▶ Your task
Copy exactly, and only, the lines from the one with "Given: Open the" to the end of the listing; omit pictures.

*** Input data ***

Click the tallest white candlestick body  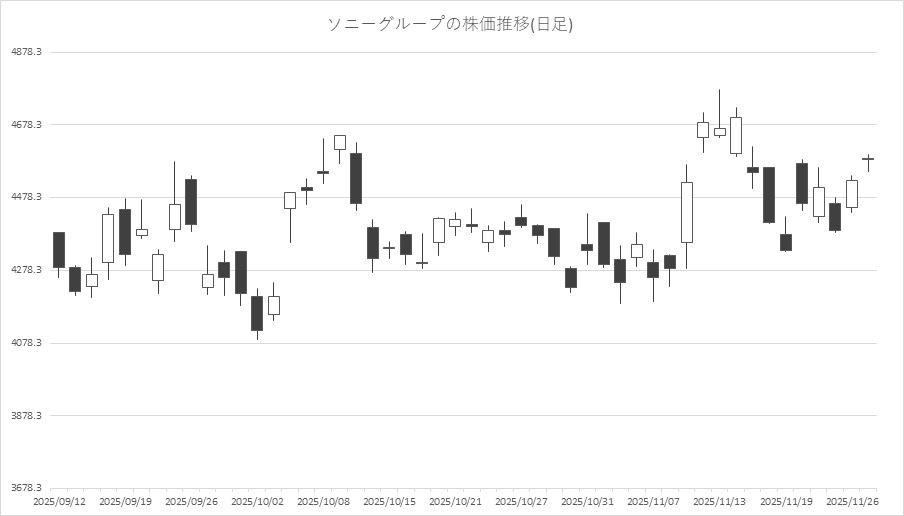click(686, 212)
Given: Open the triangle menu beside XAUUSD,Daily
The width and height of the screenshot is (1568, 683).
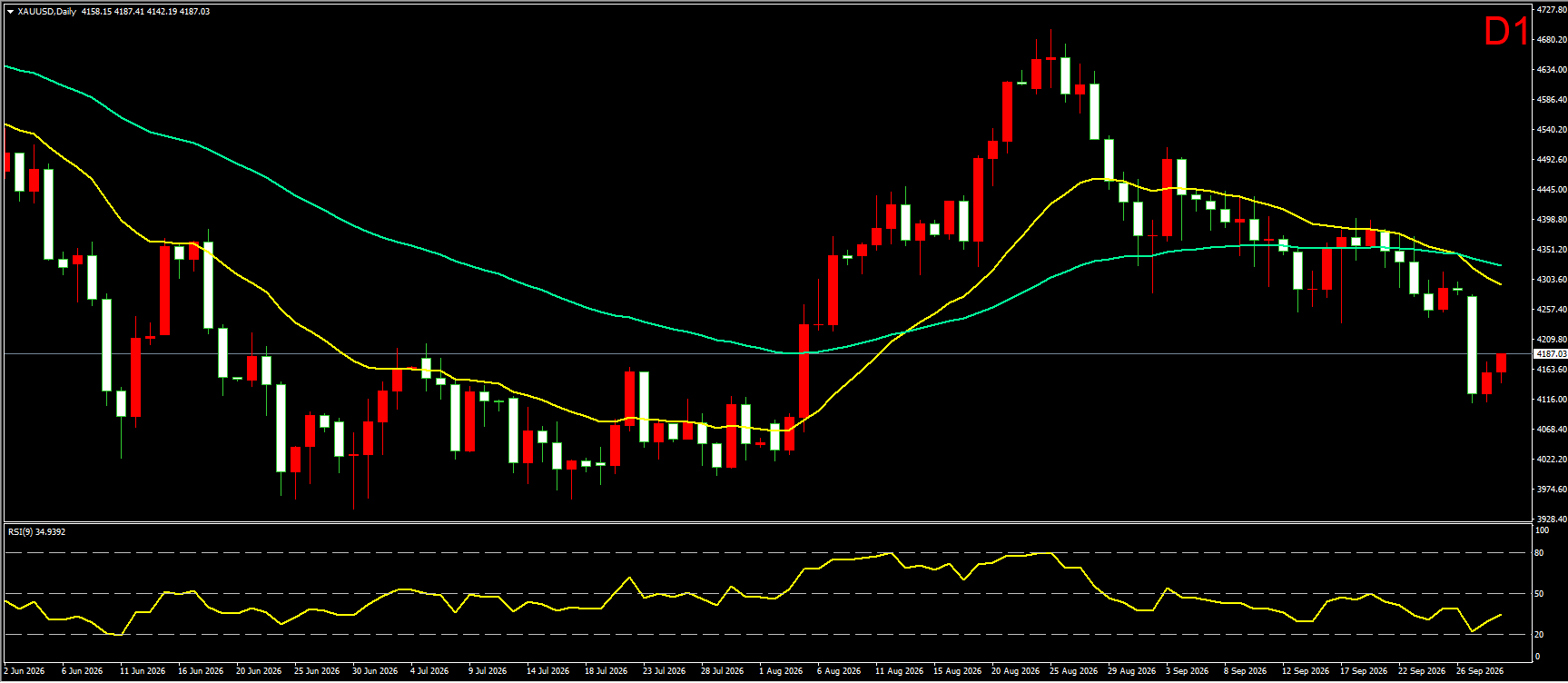Looking at the screenshot, I should pyautogui.click(x=10, y=12).
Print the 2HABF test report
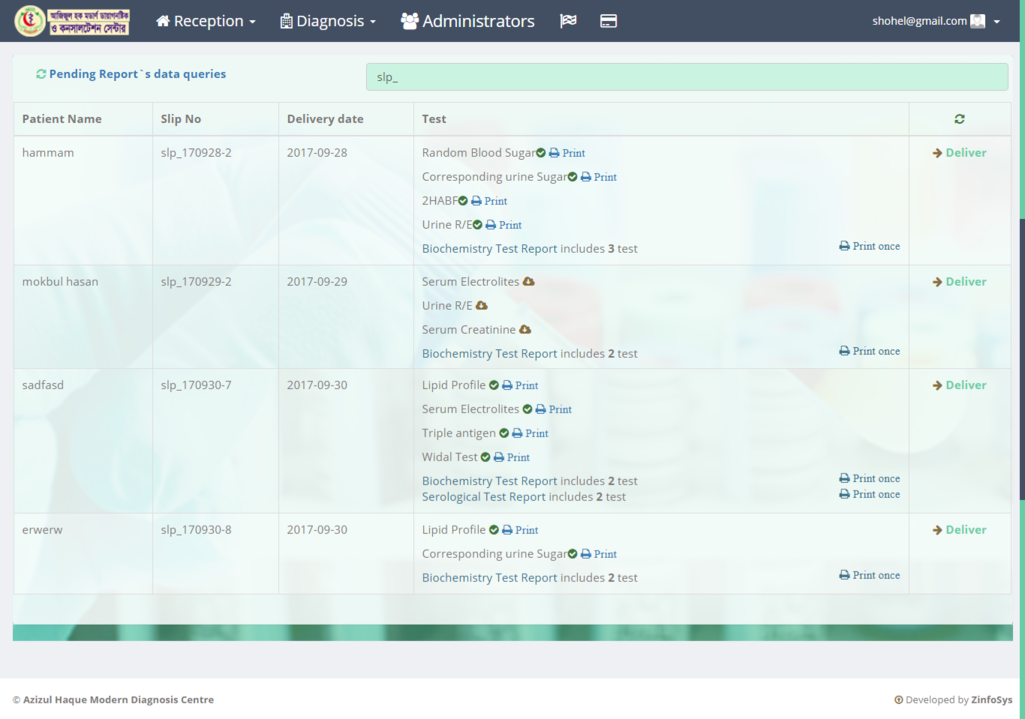The height and width of the screenshot is (719, 1025). coord(489,201)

*** End of Input data ***

▶ Result of the task
Given: Open the triangle menu beside XAUUSD,Daily
The width and height of the screenshot is (1568, 683).
Looking at the screenshot, I should pyautogui.click(x=10, y=12).
Print the 2HABF test report
The height and width of the screenshot is (719, 1025). coord(489,201)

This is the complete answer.